◆ Your task
Below are records to be repeated exactly. Leave their pictures behind.

Data section section start

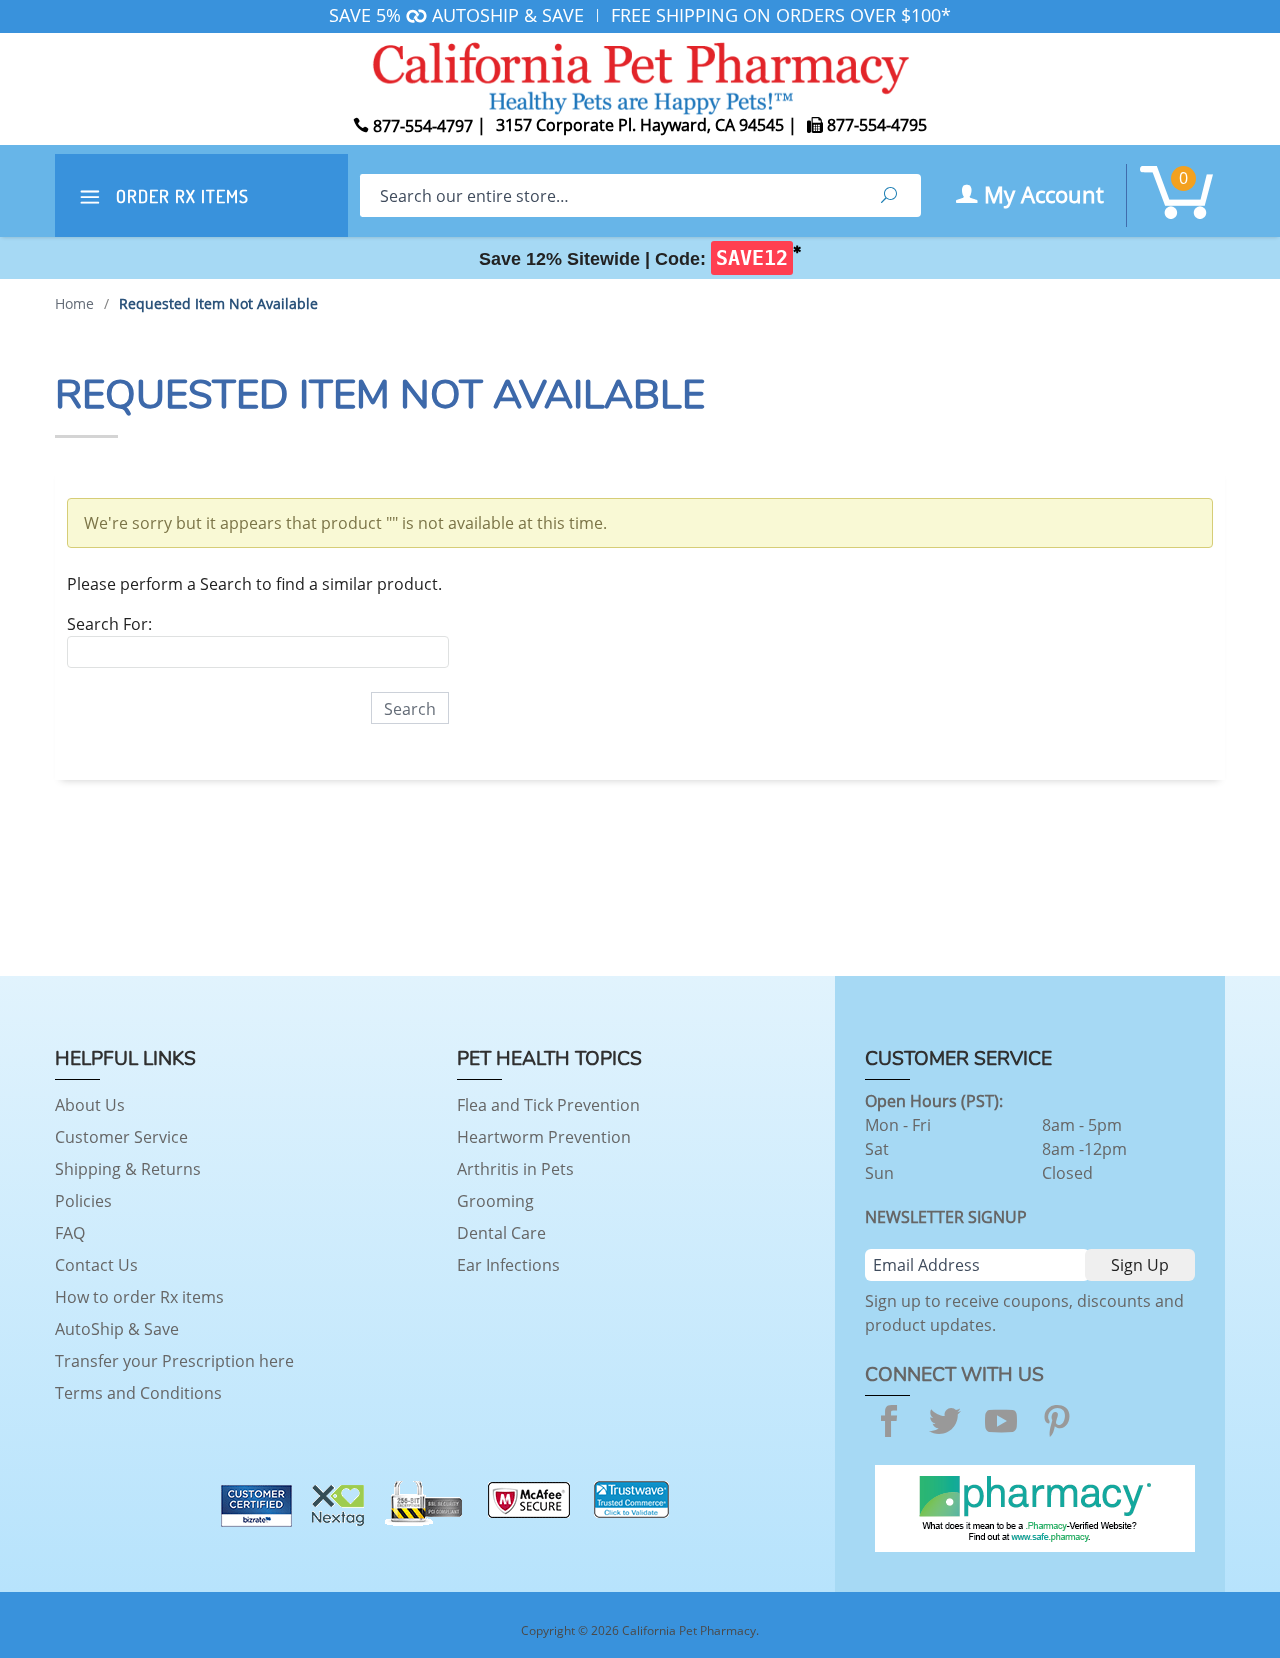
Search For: (109, 624)
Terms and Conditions (138, 1393)
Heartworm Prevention (544, 1137)
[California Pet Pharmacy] (640, 75)
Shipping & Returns (128, 1169)
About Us (90, 1105)
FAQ (70, 1233)
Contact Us (96, 1265)
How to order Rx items (139, 1297)
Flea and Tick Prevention (548, 1105)
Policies (83, 1201)
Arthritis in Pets (515, 1169)
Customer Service (121, 1137)
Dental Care (501, 1233)
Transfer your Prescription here (174, 1361)
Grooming (495, 1201)
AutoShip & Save (117, 1329)
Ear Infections (508, 1265)
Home (74, 303)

Data section section end

◆ Solution for this problem
Search For: (109, 624)
Terms and Conditions (138, 1393)
Heartworm Prevention (544, 1137)
[California Pet Pharmacy] (640, 75)
Shipping & Returns (128, 1169)
About Us (90, 1105)
FAQ (70, 1233)
Contact Us (96, 1265)
How to order Rx items (139, 1297)
Flea and Tick Prevention (548, 1105)
Policies (83, 1201)
Arthritis in Pets (515, 1169)
Customer Service (121, 1137)
Dental Care (501, 1233)
Transfer your Prescription here (174, 1361)
Grooming (495, 1201)
AutoShip & Save (117, 1329)
Ear Infections (508, 1265)
Home (74, 303)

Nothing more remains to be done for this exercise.